Give back exactly the line containing "You are a computer-use" and all that follow it in the data below, with the pictures left out.
(Beginning of Exercise data)
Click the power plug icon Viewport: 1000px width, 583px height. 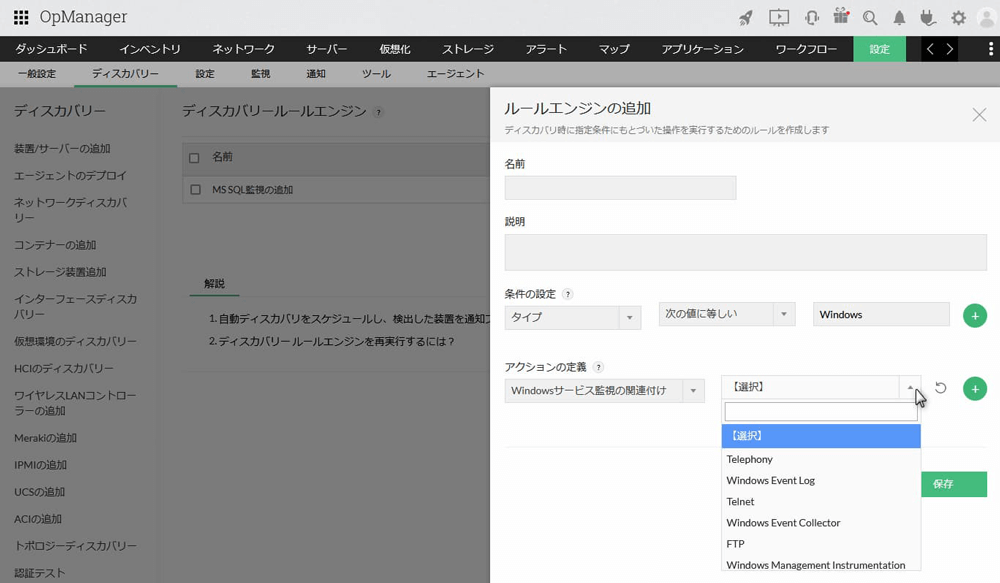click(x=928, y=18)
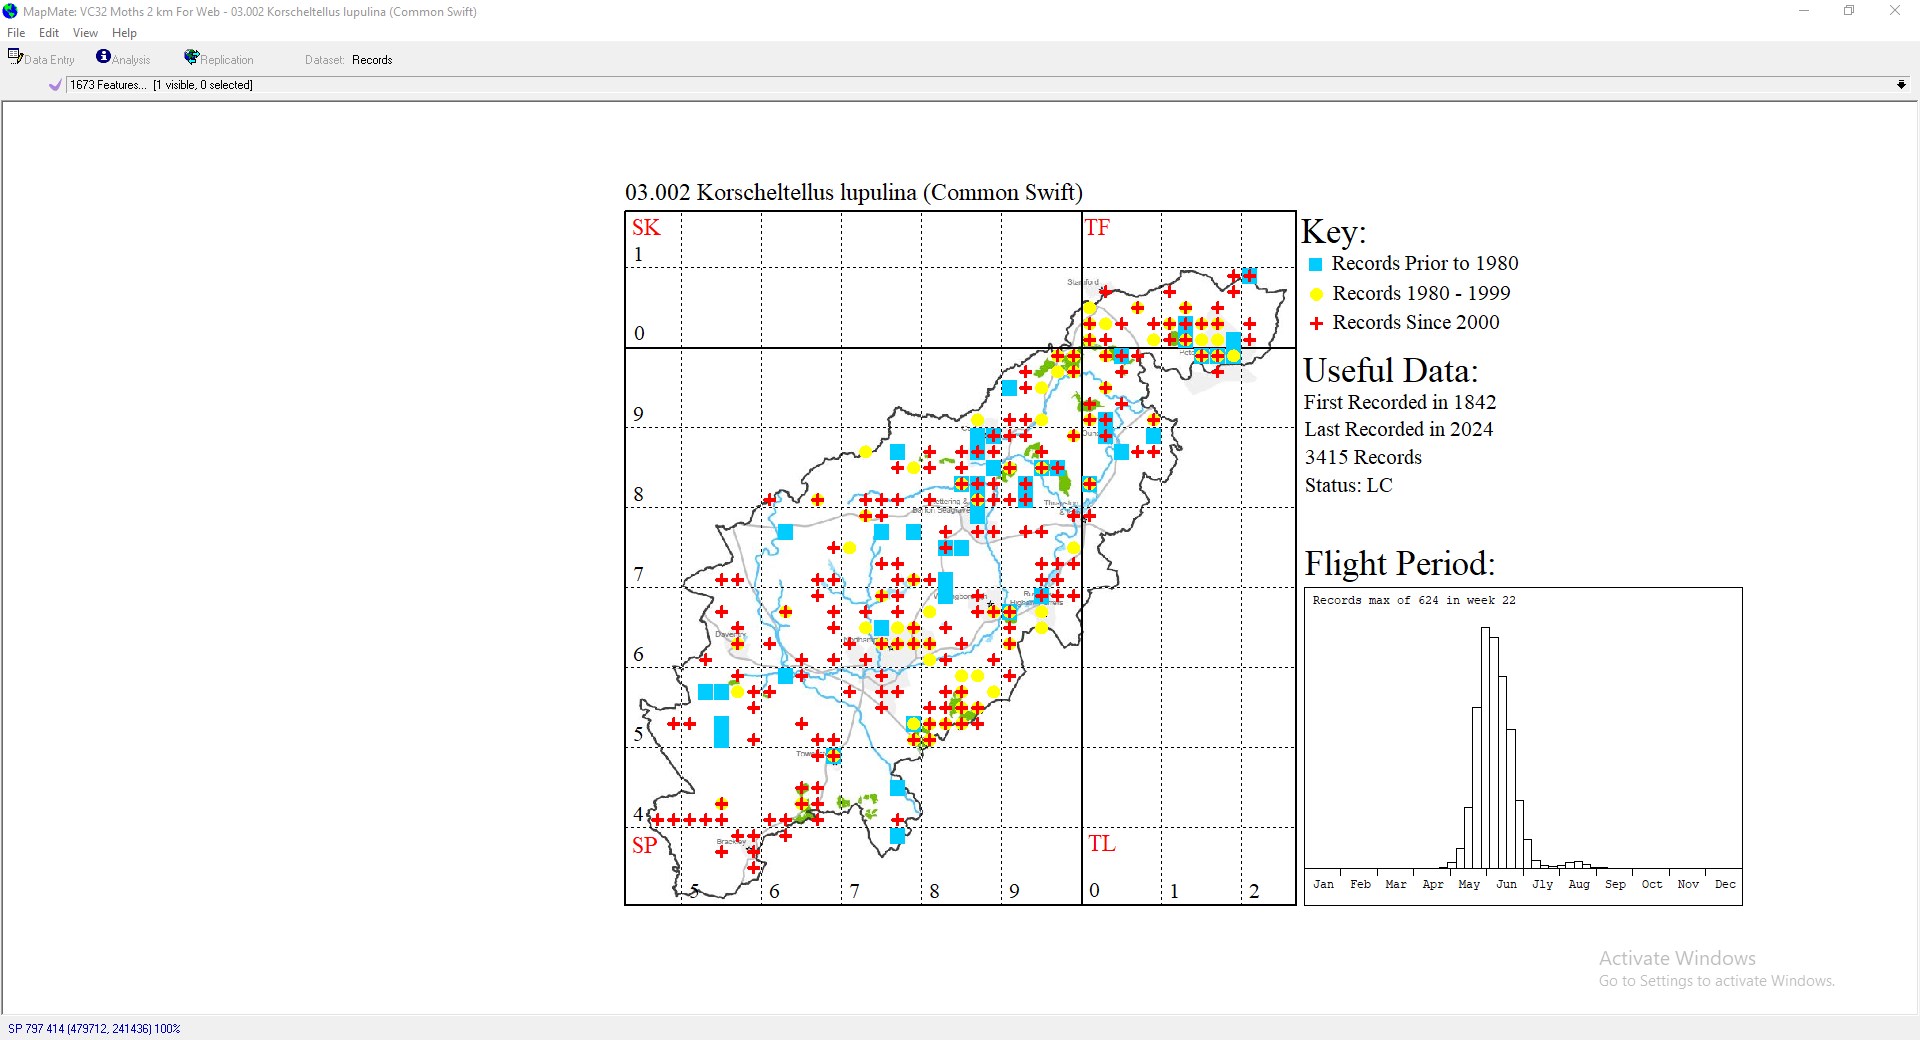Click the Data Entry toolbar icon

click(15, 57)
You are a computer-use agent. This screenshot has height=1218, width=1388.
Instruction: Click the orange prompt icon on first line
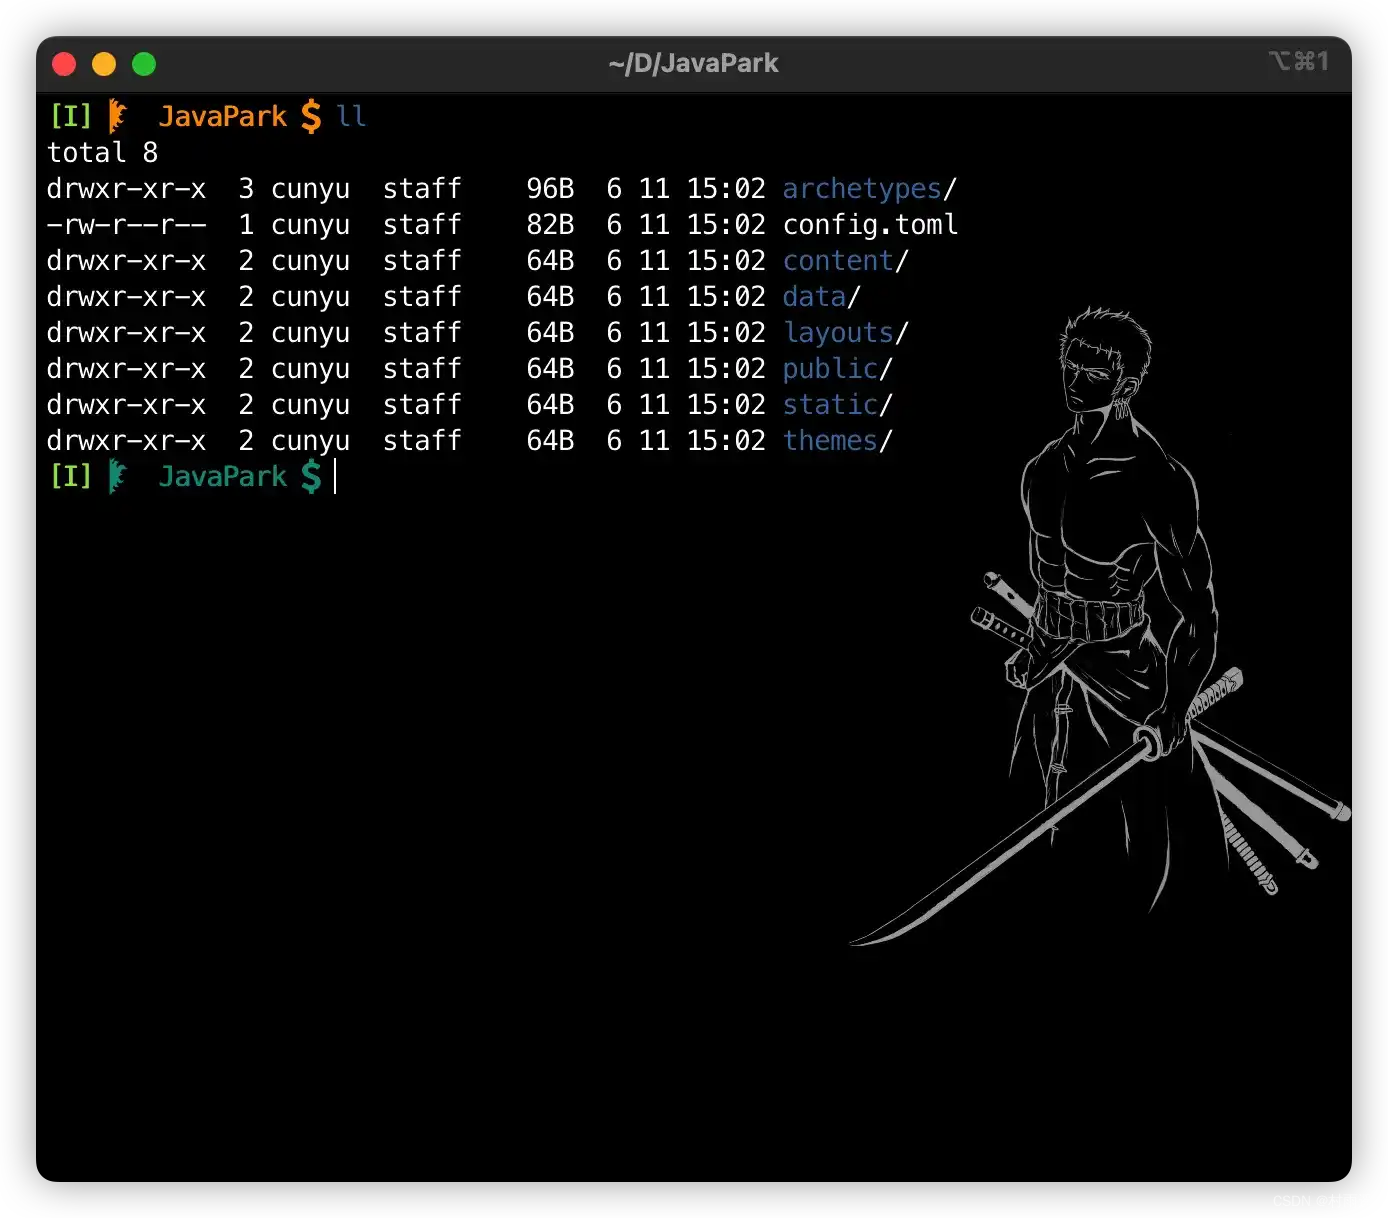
(End of Exercise data)
#### Result of the task
You are a computer-use agent. This screenshot has height=1218, width=1388.
Instruction: Click the orange prompt icon on first line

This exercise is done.